Elephants Captured From the Wild Live Shorter Lives Than Those Born in Captivity, New Study Shows

Elephants captured from the wild will die sooner than those born in captivity, a new study has found.

Researchers from the University of Turku in Finland analyzed the lives of captive Asian elephants to determine how their living situation affects their long-term health. Published in Nature Communications on Tuesday, the article explains how the change captive elephants experience can negatively affect the elephants. The animals experience long-term stress from their capture and changes in their social environments, potentially leading to shorter lives. The elephants also reproduce poorly in captivity. Elephants captured from the wild lived three to seven fewer years than those born in captivity. While not much research has been done on how long Asian elephants live, they likely can survive until their mid-50s.

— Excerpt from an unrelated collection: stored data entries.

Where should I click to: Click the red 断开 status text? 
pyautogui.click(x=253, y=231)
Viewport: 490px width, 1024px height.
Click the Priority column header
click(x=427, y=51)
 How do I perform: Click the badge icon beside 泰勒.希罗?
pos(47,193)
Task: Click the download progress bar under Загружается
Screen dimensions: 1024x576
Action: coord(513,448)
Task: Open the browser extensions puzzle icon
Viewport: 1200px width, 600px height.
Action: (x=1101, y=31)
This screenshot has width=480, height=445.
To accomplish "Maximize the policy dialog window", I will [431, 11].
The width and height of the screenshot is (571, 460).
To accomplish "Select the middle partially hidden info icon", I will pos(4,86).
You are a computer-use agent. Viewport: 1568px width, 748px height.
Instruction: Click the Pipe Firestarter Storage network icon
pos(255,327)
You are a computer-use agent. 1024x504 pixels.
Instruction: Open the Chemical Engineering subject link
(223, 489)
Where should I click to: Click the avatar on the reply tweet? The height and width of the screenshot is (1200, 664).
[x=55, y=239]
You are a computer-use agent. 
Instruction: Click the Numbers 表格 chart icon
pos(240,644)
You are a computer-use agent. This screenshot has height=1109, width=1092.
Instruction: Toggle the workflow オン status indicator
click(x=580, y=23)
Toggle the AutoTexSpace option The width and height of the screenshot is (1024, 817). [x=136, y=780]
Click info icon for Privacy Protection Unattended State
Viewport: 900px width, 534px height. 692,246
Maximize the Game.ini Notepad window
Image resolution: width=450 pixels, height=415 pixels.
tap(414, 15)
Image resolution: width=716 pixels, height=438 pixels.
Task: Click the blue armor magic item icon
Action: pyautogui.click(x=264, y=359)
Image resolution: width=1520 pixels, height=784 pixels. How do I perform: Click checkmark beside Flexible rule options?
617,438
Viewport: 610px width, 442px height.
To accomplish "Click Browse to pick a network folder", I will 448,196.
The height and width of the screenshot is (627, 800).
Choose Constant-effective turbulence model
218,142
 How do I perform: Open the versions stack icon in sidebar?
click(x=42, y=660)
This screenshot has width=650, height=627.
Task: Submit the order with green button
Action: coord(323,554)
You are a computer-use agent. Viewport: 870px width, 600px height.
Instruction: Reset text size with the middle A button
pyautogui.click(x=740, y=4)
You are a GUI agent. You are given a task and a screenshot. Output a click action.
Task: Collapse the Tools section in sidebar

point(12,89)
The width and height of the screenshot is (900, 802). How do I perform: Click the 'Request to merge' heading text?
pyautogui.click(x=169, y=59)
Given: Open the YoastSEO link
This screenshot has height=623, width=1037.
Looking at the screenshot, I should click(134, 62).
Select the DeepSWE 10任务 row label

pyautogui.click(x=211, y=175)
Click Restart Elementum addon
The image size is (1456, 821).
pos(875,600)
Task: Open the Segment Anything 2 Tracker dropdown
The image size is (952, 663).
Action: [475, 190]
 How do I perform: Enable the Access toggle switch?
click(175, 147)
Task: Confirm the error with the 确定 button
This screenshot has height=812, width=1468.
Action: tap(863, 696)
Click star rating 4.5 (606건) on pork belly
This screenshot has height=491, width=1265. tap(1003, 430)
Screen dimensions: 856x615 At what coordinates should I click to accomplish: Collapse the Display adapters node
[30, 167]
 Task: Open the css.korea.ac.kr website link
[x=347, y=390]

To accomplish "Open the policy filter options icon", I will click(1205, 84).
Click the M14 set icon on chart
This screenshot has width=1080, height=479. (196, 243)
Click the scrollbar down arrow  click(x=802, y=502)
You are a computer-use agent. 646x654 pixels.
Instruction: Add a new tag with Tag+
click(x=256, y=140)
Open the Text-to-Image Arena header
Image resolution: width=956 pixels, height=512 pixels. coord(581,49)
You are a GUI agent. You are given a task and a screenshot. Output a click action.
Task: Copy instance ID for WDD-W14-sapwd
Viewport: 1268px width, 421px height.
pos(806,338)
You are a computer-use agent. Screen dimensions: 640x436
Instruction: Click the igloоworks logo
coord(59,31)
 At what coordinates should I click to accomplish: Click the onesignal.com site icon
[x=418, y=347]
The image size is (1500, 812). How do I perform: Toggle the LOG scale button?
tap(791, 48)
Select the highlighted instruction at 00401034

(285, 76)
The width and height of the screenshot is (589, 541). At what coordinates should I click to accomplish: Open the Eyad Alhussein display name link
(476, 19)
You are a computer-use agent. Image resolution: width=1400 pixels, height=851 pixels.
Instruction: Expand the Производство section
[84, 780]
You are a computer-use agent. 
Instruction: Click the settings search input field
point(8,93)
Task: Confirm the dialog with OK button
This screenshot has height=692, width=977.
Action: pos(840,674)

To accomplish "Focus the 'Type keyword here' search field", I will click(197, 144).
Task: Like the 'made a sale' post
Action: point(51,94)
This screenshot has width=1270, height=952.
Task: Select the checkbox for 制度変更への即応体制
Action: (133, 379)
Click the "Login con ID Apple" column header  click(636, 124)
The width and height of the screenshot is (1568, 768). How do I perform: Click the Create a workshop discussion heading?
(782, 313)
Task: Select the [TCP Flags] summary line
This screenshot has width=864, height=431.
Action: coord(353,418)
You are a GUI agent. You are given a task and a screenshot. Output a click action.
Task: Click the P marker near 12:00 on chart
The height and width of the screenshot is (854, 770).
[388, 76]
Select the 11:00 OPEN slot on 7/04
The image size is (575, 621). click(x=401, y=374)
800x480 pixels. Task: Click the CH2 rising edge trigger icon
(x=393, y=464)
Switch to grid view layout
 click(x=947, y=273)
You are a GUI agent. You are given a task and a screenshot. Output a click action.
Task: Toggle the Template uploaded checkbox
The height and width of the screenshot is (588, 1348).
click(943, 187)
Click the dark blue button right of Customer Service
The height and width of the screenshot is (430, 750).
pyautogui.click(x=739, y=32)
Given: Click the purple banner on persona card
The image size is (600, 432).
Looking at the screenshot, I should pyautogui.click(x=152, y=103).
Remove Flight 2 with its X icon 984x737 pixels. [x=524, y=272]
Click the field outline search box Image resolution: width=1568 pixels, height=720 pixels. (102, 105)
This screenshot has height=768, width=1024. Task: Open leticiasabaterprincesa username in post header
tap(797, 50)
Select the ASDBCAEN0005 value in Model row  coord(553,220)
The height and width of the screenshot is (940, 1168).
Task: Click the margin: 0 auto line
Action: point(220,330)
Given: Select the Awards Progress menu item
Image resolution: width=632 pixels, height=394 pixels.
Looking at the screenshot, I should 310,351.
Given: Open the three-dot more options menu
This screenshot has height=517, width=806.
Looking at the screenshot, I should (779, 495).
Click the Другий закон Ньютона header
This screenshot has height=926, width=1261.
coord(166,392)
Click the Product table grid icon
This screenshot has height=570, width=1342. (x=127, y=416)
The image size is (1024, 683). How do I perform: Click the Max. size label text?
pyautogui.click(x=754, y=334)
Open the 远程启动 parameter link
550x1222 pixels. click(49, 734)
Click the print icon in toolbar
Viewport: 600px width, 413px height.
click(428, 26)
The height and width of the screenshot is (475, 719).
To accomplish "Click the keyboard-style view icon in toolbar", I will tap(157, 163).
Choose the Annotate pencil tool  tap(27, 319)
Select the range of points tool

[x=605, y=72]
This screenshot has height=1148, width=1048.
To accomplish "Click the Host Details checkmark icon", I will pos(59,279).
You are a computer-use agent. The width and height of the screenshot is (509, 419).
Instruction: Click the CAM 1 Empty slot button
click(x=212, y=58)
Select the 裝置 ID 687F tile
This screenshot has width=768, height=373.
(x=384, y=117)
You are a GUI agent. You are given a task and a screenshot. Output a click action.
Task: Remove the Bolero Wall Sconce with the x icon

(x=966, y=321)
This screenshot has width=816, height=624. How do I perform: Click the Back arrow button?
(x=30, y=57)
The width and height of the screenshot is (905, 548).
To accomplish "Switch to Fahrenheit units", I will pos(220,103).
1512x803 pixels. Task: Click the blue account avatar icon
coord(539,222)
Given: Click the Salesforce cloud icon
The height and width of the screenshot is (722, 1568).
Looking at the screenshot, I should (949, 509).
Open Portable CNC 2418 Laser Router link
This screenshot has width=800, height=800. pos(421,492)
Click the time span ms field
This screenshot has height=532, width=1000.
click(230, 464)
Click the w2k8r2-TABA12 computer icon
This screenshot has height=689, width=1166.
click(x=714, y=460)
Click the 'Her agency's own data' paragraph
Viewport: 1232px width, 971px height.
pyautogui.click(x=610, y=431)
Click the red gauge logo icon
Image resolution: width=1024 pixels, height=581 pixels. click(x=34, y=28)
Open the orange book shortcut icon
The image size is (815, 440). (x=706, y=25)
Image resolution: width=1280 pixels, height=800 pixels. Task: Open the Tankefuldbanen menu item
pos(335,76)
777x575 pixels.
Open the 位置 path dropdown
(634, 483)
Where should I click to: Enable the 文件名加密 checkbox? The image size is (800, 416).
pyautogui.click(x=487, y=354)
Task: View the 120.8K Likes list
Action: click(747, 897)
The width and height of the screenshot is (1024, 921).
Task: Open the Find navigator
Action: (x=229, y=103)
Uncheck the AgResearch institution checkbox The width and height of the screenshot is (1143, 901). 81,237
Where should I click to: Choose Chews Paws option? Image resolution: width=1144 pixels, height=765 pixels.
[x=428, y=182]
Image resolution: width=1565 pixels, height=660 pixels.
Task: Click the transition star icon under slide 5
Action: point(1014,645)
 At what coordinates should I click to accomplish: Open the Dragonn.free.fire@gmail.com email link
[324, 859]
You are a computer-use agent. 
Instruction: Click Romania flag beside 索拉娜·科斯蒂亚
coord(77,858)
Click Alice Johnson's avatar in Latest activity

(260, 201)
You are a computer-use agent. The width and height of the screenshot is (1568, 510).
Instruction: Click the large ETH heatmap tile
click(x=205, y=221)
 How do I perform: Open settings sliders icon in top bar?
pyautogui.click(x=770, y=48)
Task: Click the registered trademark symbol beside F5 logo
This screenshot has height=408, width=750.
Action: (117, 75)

"Our analysis reveals that wild-captured elephants had lower survival chances than captive-born elephants regardless of how they'd been captured, whether by stockade of whole groups, lassoing single elephants, or immobilization by sedation," Mirkka Lahdenpera, lead author of the study, said in a press release.

"This means that all these methods had an equally negative effect on the elephant's subsequent life," Lahdenpera added. "We also found that older elephants suffered the most from capture; they had increased mortality compared to elephants caught at younger ages."

Timber Elephant in Myanmar
An elephant pulls a teak log in a logging camp in Pinlebu township, in Sagaing, Myanmar. Myanmar has the largest elephant population in captivity in the world, with over 5,000 elephants. SOE ZEYA TUN/REUTERS

The scientists studied timber elephants in Myanmar. Myanmar has the largest elephant-in-captivity population in the world—more than 5,000 elephants—according to the Myanmar Timber Elephant Project. Most in captivity live in government-owned timber camps, where the trained elephants help extract wood in mountainous areas that vehicles struggle to travel through. The animals live in the forest at night, where they find their own food. Half of the elephants used are born in captivity, but in order to keep up with the demand, many are captured from the wild. At this rate, wild elephants in Myanmar are expected to go extinct by the end of the century.

Asian elephants are endangered, with fewer than 50,000 alive today, and a third of all Asian elephants live in captivity. According to the Smithsonian's National Zoo and Conservation Biology Institute, the elephants, which can be around 6.5 feet to 11.5 feet tall, weigh between 6,000 and 11,000 pounds. They're intelligent animals, and their brains can weigh between 9 and 13 pounds.